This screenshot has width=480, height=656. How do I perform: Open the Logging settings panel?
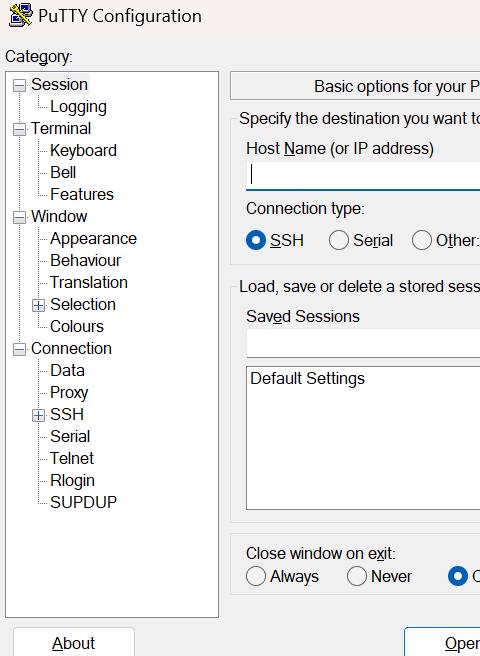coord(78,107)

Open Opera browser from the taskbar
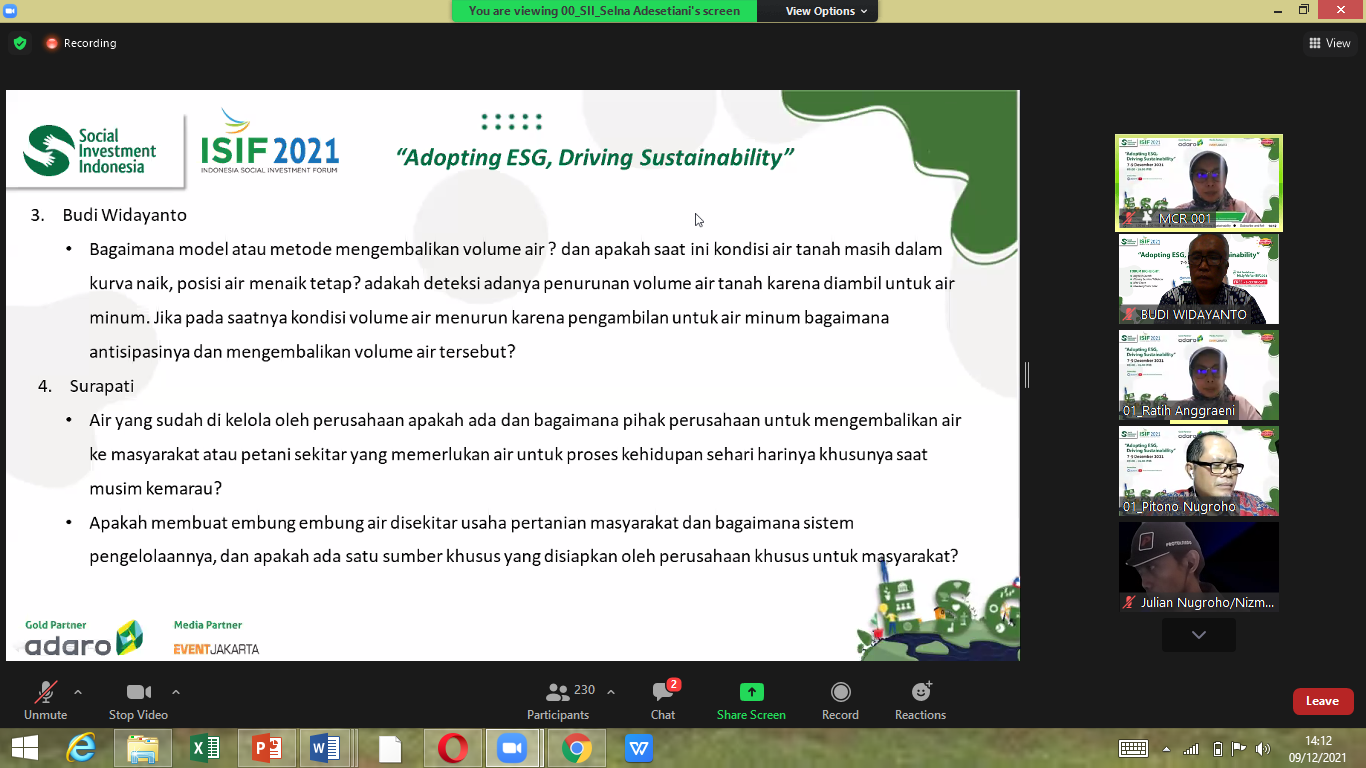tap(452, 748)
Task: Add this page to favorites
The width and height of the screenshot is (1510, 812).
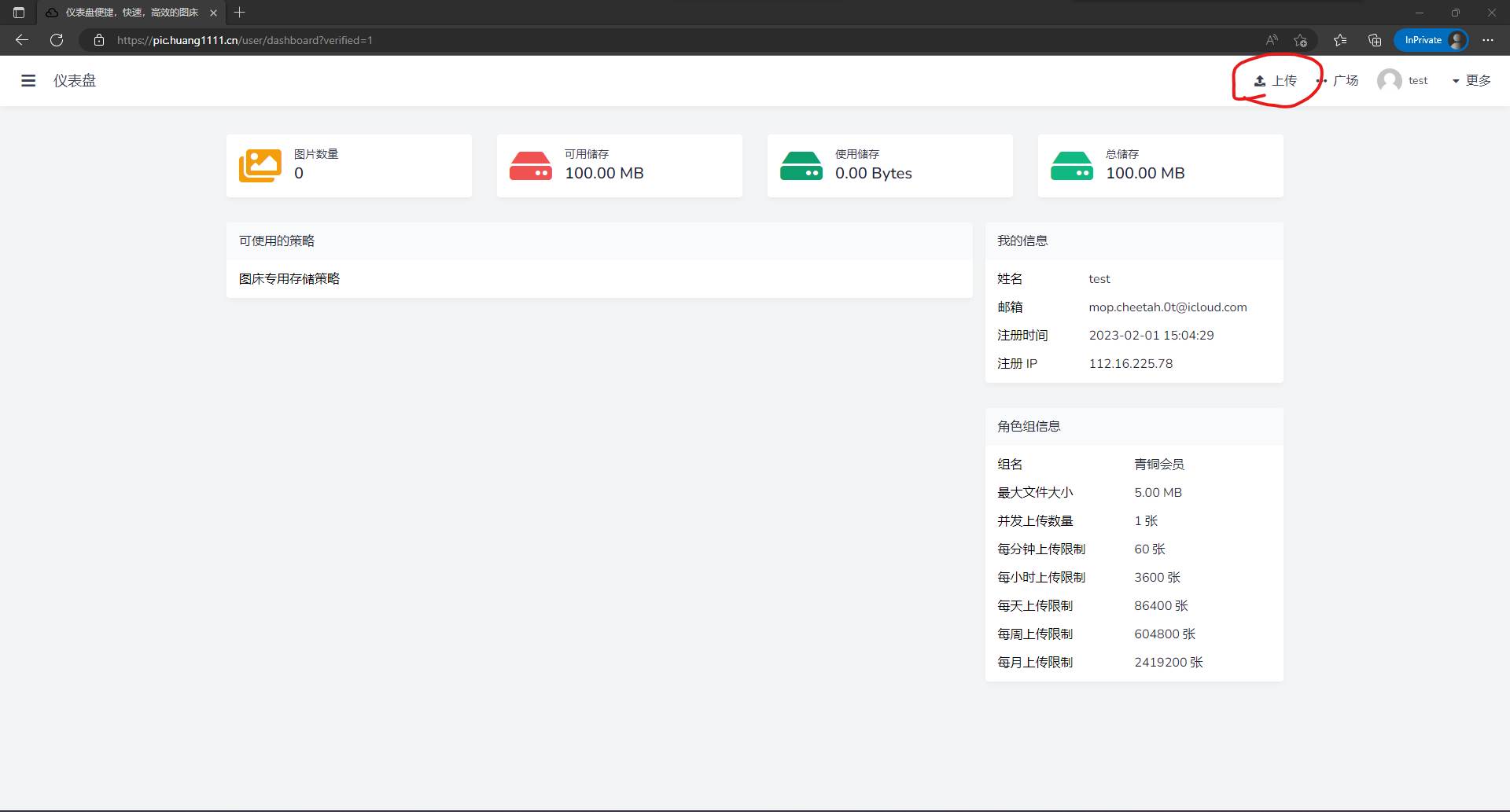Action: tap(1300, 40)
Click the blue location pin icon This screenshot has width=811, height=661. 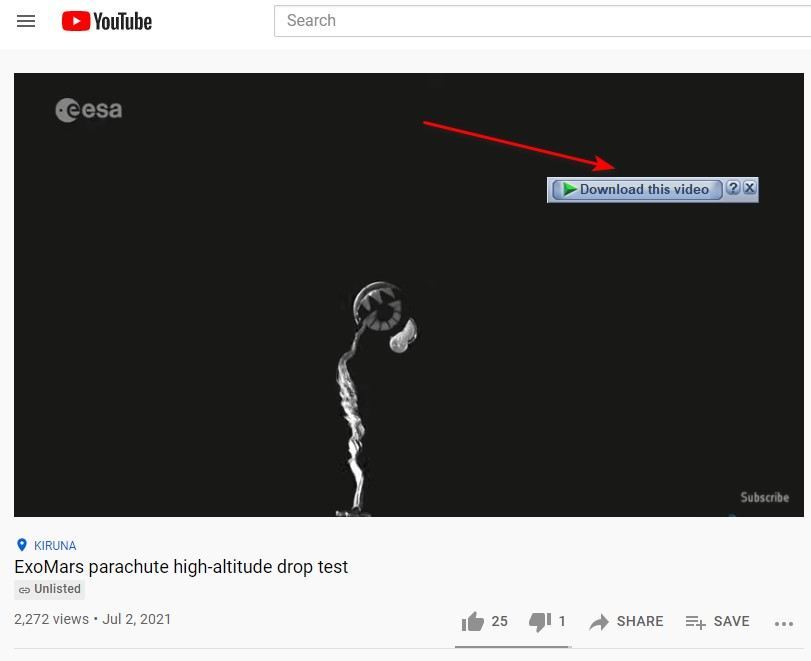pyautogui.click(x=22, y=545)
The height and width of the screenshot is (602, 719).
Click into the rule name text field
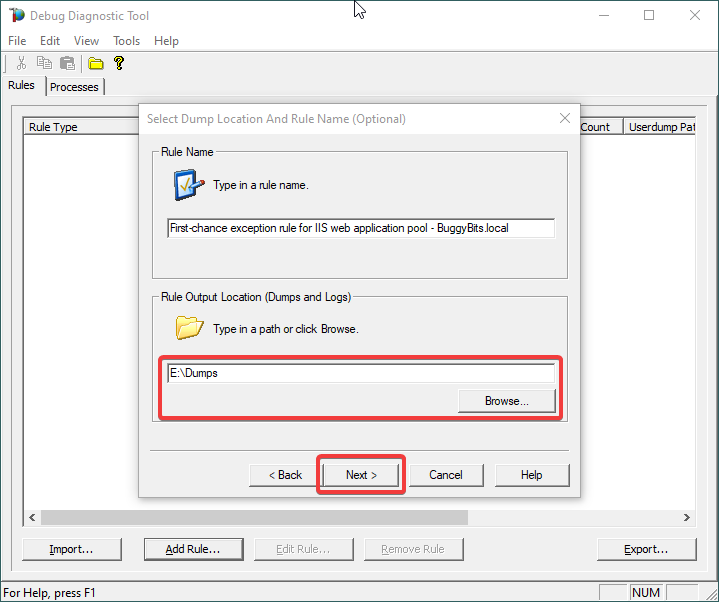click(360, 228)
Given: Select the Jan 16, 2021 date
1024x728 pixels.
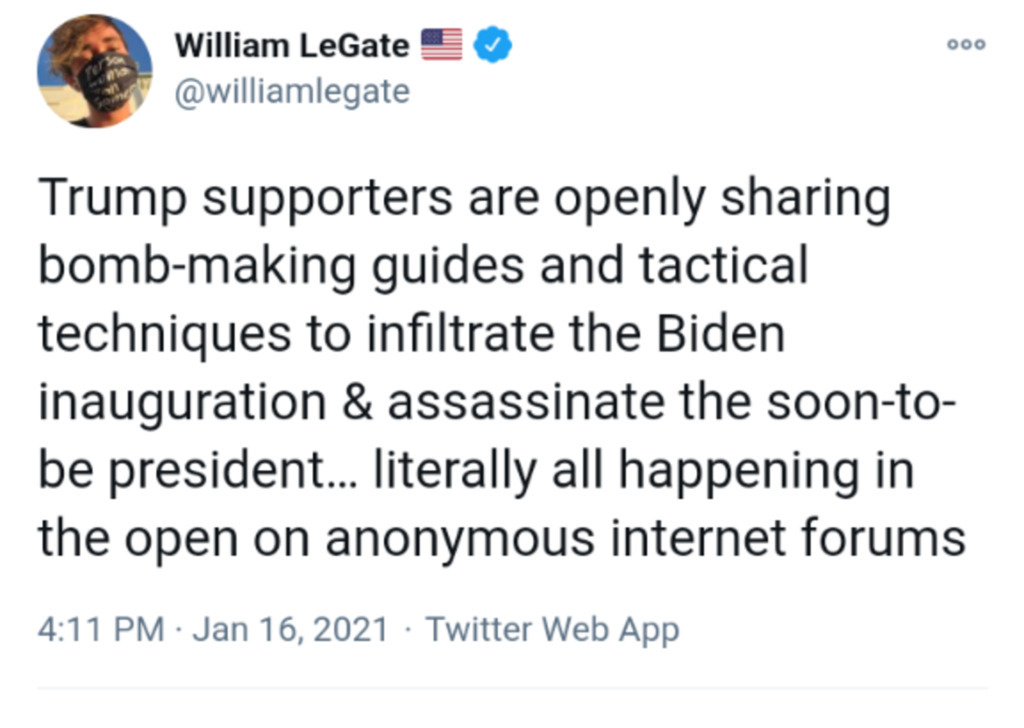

### [REQUIREMENT]
Return exactly the lines running from the line with "Given: Select the Jan 16, 2021 date" through the final line of the listing. Leave the pictures out.

### [RESPONSE TO THE EXERCISE]
Given: Select the Jan 16, 2021 date
1024x728 pixels.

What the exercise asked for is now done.